MARRIAGE IN KAZAKHSTAN
Kazakh wedding Kazakhs are Sunni Muslims. Their marriage and wedding customs have traditionally been in line with Islamic law and customs. In accordance with their nomadic clan traditions, there are strict taboos preventing marriages to relatives going back seven generations. Such taboo helps to prevent inbreeding and ensure the health of future offspring. Breaking of this taboo has traditionally been a very serious matter, resulting in banishment from a clan or even death. The first son was expected to get married first, followed by second son and so. Child marriages have traditionally been a common custom.
Citizens officially come of age in Kazakhstan at the age of 18. The country's law on marriage and family specify the marriage minimum age of 18 years for both for men and women. Marriages to Kazakhs of relatively equal status outside clan restriction are ideal. Sometimes marriages to other ethnic groups occurs, particularly between Kazakh men and Turkic-speaking women in the old days and between Kazakhs and other Soviet ethnic groups in the Soviet era.

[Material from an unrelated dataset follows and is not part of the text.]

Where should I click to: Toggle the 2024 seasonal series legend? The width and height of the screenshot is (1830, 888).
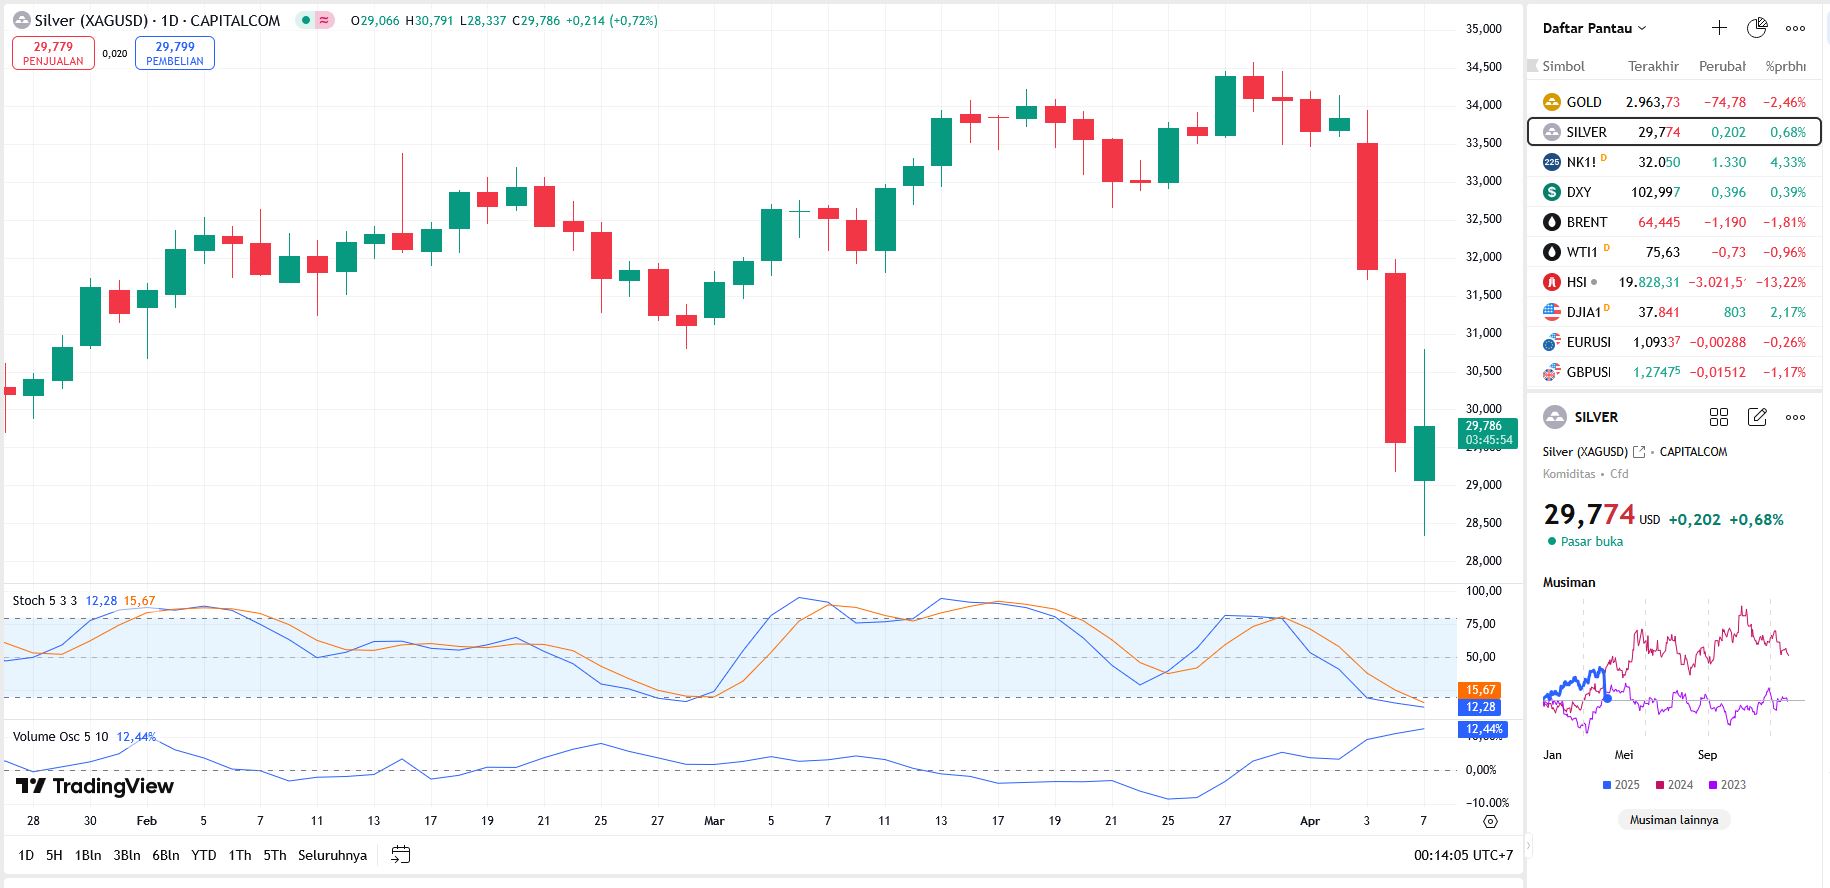tap(1674, 785)
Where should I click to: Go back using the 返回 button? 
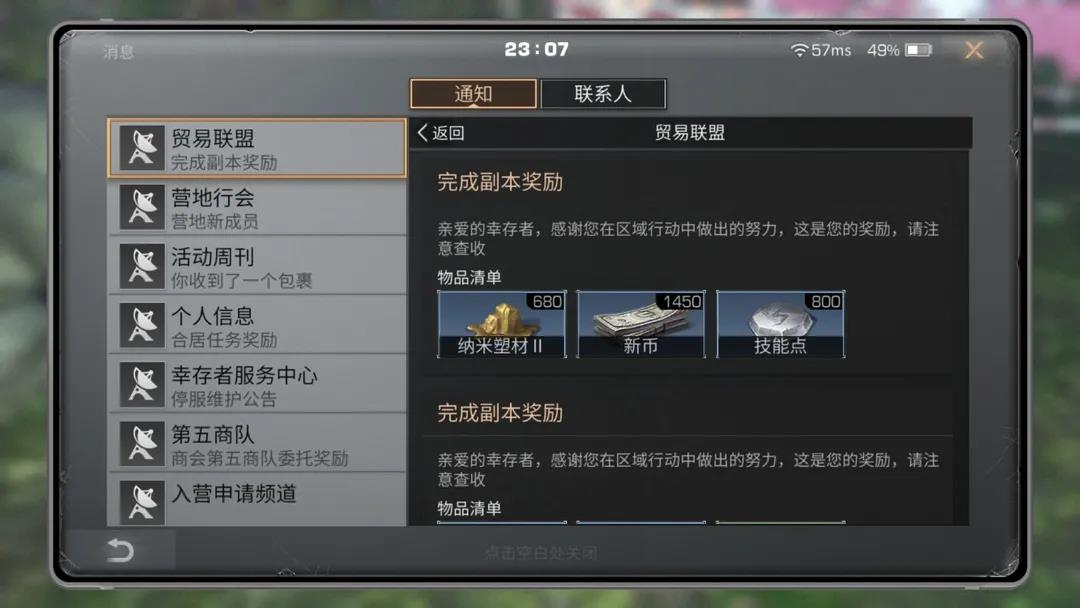(441, 133)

Marriages between Kazakh men and non-Muslim women have traditionally been discouraged. Marriages between Kazakh women and non-Muslim men, in the old days, was forbidden and is still not condoned.
The Kazakh people usually practiced monogamy, but in the old days, polygamy was practiced. There are a number of different marriage and wedding customs. The most common was arranged by relatives or by a matchmaker and sealed with the payment of a bride price called a “kalyn”, usually in the form of horses, sheep or cattle, and sometimes involving a hundred animals. In return the bride’s family was expected to provide a dowry, which often included a yurt. After the wedding, the newlywed couple went to live with the groom’s family. In accordance with Islamic law some men took four wives, sometimes marrying sisters, and widows were married to brothers of their deceased husbands. [Source: China.org]
Child Marriages and Bride Kidnapping in Kazakhstan
In the old days, young teenage marriages were commonplace and some couples were betrothed to each other by their parents when they were infants in so-called cradle-betrothals. These were worked out by the father of the future groom and bride shortly after they were born.
Bridal kidnappings—a tradition practiced among nomadic horse people but frowned upon by Islam—was also practiced. Sometimes the kidnaping took place with the consent of the bride’s parents. Sometimes it wasn’t. Sometimes the bride was taken without her consent. Afterwards the couple asked the bride’s parents for forgiveness and were duly forgiven. Bridal kidnaping continues. These days it is often an orchestrated even worked about by parents. After the bride is "kidnapped" the parents negotiate a bride price.
According to the U.S. Department of State: “The legal minimum age for marriage is 18 years, which can be reduced to 16 years in the case of pregnancy or mutual agreement. NGOs noted several cases of marriage under 18 years, especially in the south. Traditionally couples first married in mosques, and when the bride reached the legal age, the marriage would be registered officially. The government did not take any action to address this issue. [Source: “Country Reports on Human Rights Practices for 2014: Kazakhstan,” Bureau of Democracy, Human Rights and Labor, U.S. Department of State *]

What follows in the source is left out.